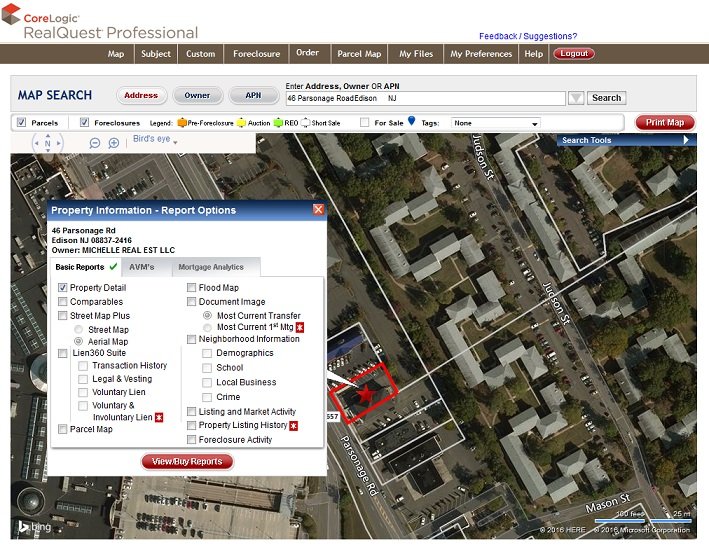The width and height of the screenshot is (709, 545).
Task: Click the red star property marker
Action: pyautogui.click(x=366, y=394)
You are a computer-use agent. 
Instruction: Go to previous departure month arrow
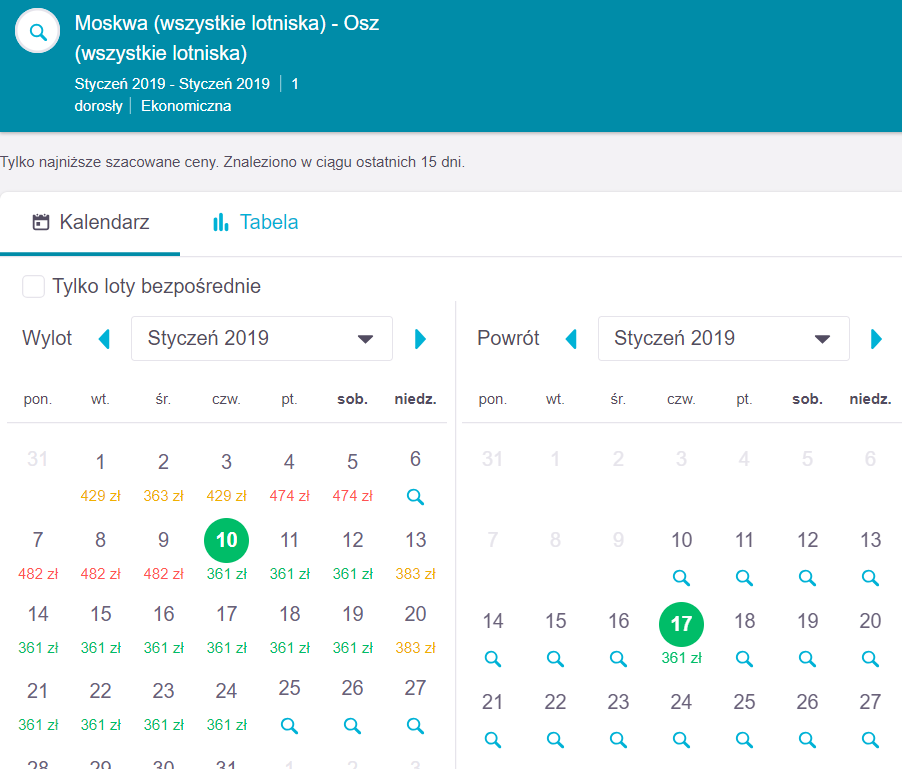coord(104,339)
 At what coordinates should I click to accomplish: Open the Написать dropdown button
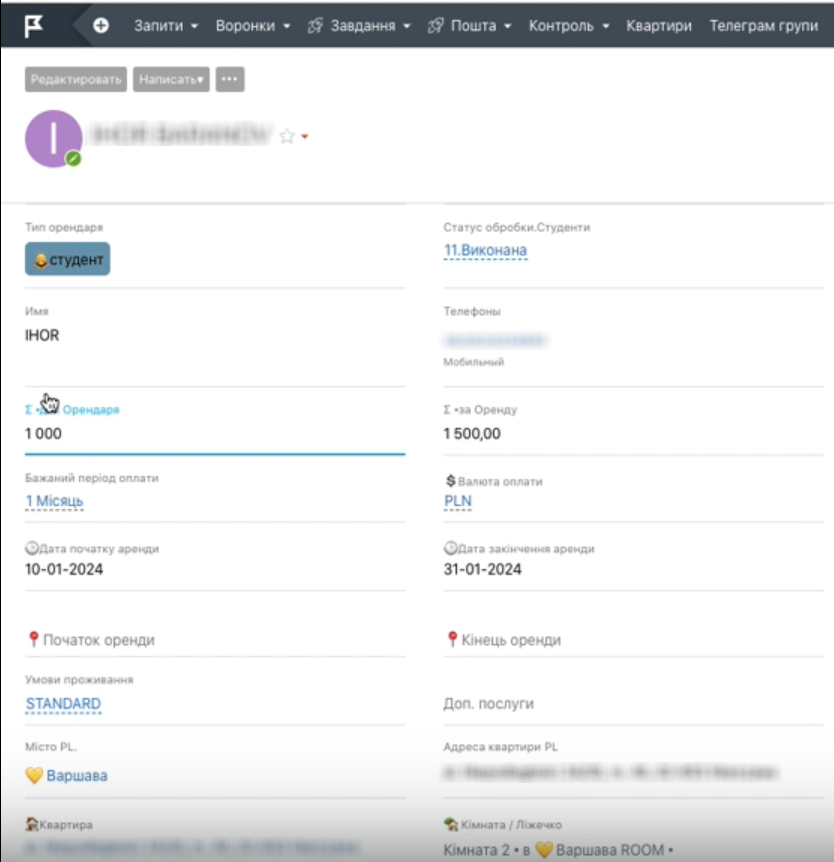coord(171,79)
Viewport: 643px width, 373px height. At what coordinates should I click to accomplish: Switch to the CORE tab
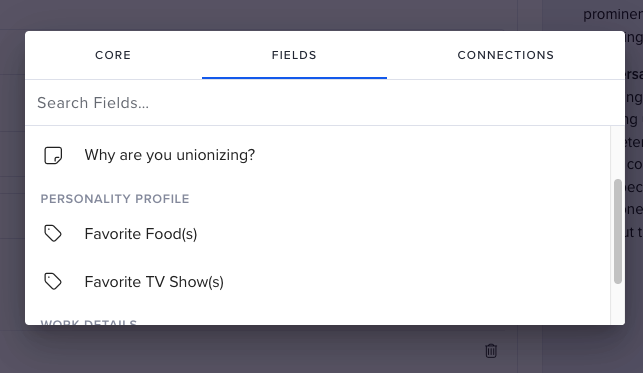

- - -

EXERCISE PROMPT
From the line that contains "You are a computer-use agent." down to the last line of the material above, every line must be repeated exactly, with pictures removed and both end lines included.

WORKED SOLUTION
You are a computer-use agent. 
Instruction: Go to previous departure month arrow
coord(104,339)
 At what coordinates should I click to accomplish: Open the Написать dropdown button
coord(171,79)
Viewport: 643px width, 373px height. At what coordinates should I click to accomplish: Switch to the CORE tab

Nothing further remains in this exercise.